> _GOAL OF THE EXERCISE_:
Copy out the lines from the one containing "Click date 26" up to and including the one containing "pos(714,200)", requests and all. Rescale every coordinate in the answers by 2.6 and round each to a whole number, halves up, leaving the numbers in the requests unchanged.

> _RECORDED INFORMATION_:
## BEGIN

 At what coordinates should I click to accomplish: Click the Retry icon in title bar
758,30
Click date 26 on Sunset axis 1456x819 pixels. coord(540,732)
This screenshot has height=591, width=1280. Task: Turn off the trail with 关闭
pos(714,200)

## END
## BEGIN

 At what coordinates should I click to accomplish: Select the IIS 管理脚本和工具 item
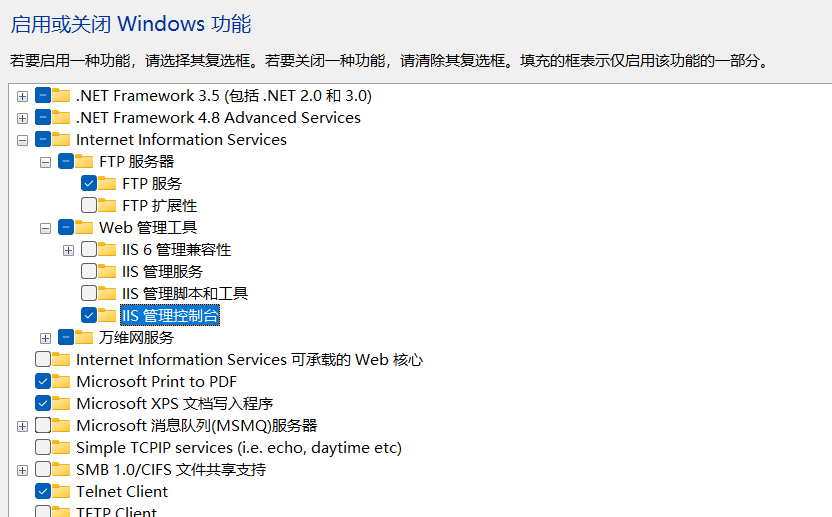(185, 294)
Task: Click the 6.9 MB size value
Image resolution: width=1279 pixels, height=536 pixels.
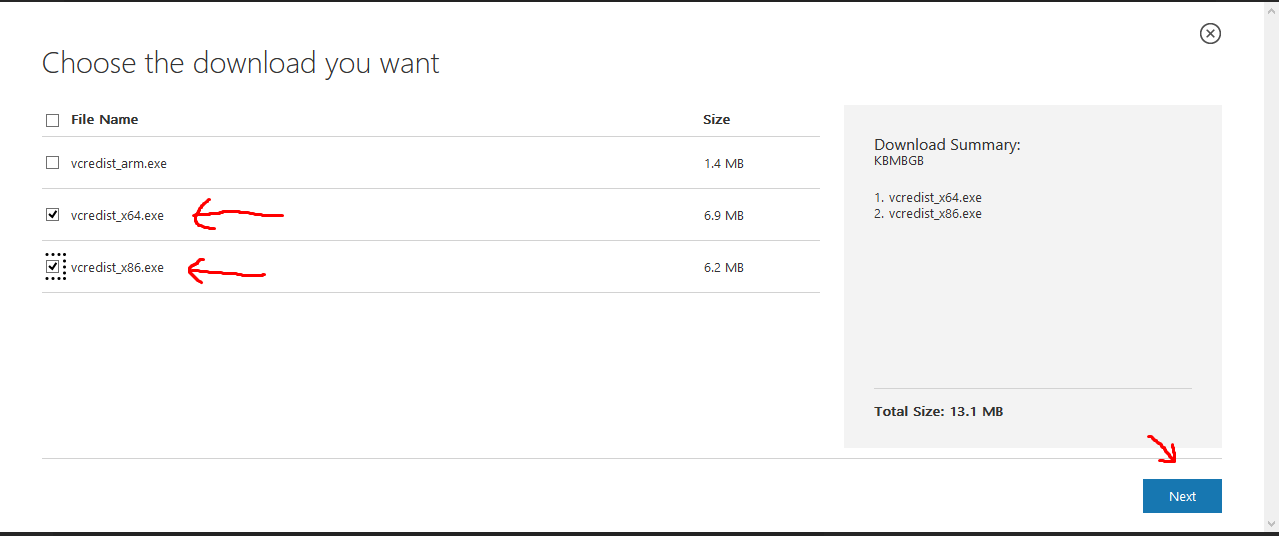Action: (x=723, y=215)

## END
## BEGIN

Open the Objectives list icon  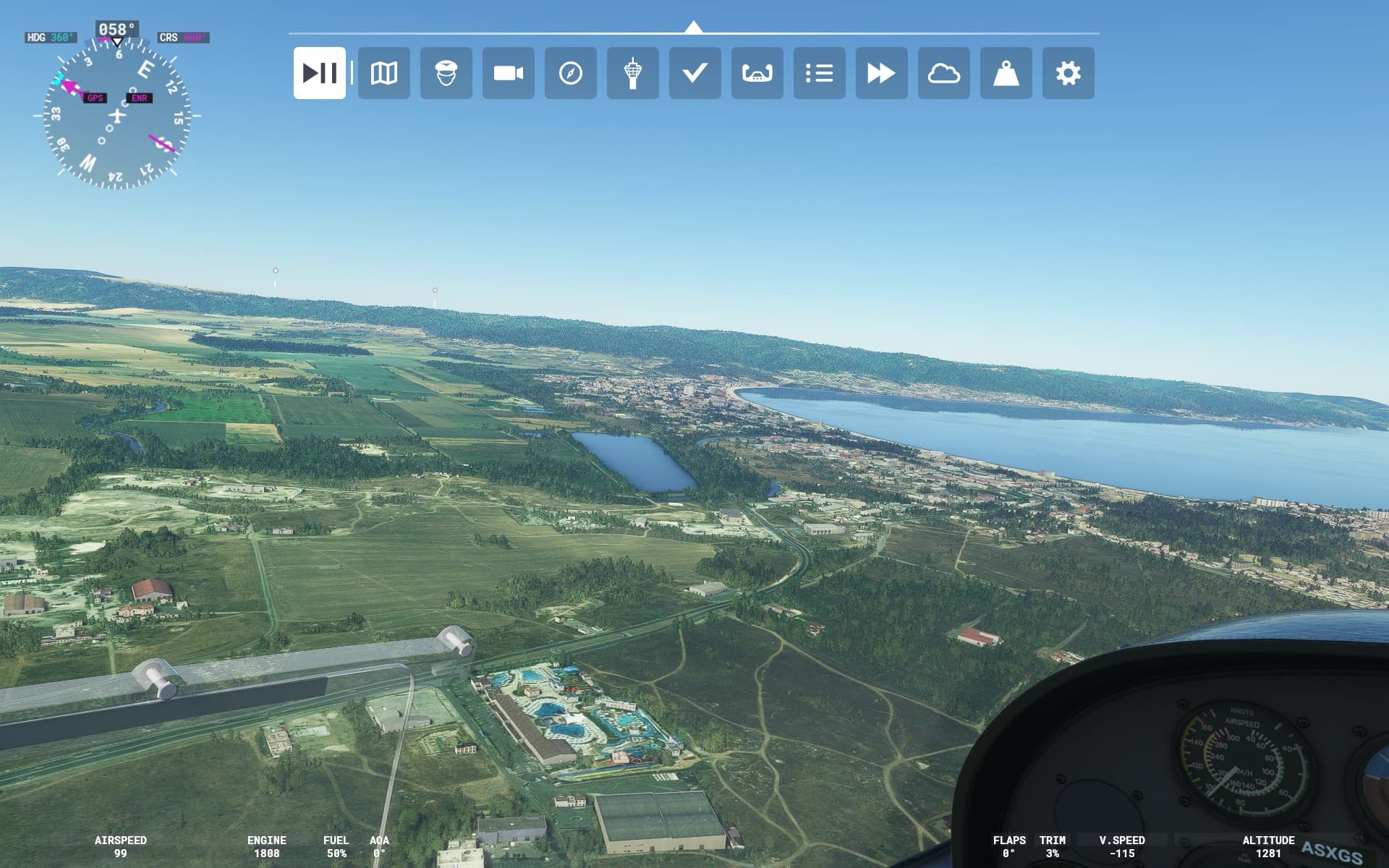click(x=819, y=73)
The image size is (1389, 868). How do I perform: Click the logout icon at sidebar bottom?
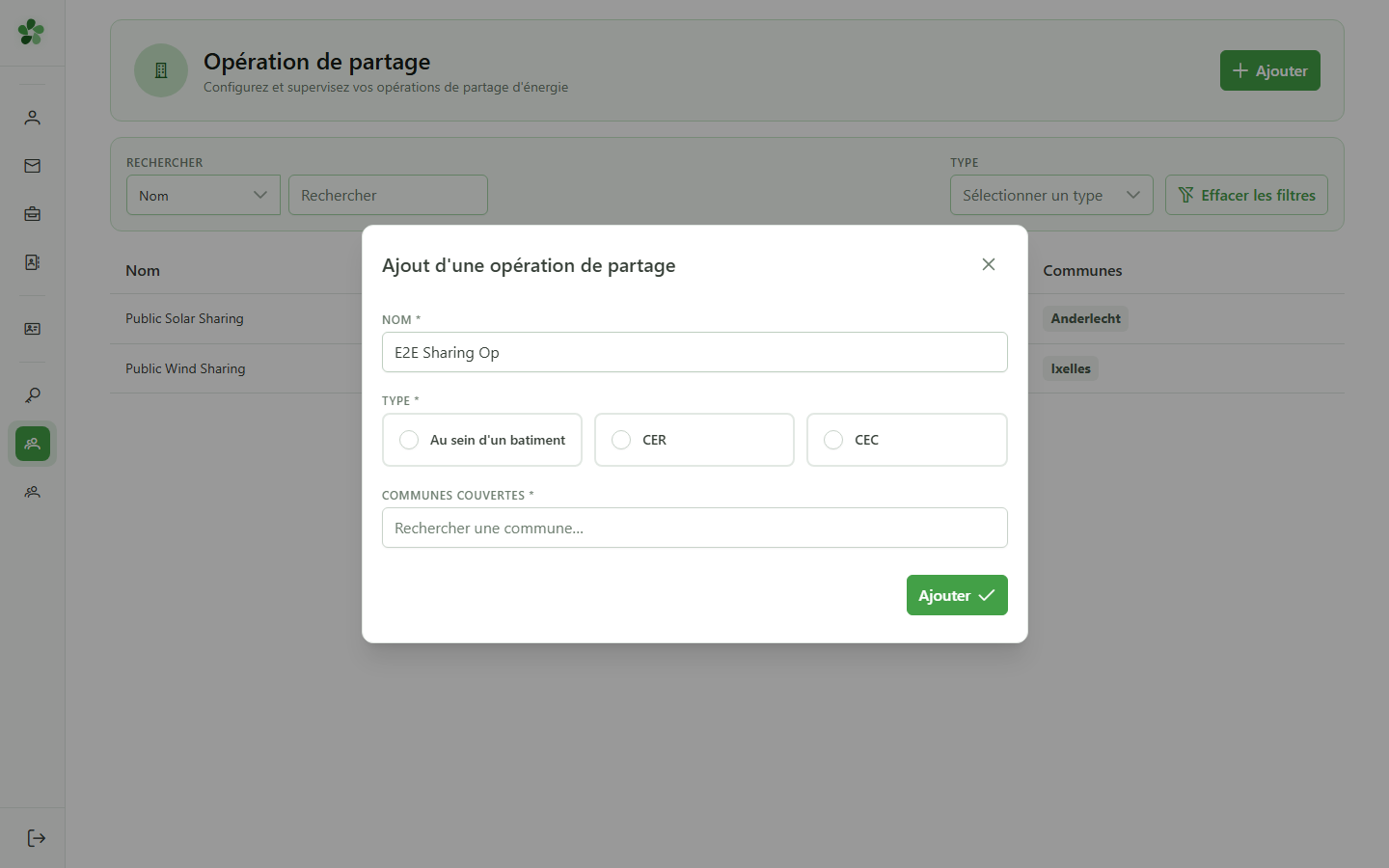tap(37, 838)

## END

> _TASK SOLUTION_:
Click date 26 on Sunset axis 1456x819 pixels. coord(1404,1903)
This screenshot has height=591, width=1280. Task: Turn off the trail with 关闭
pos(1856,520)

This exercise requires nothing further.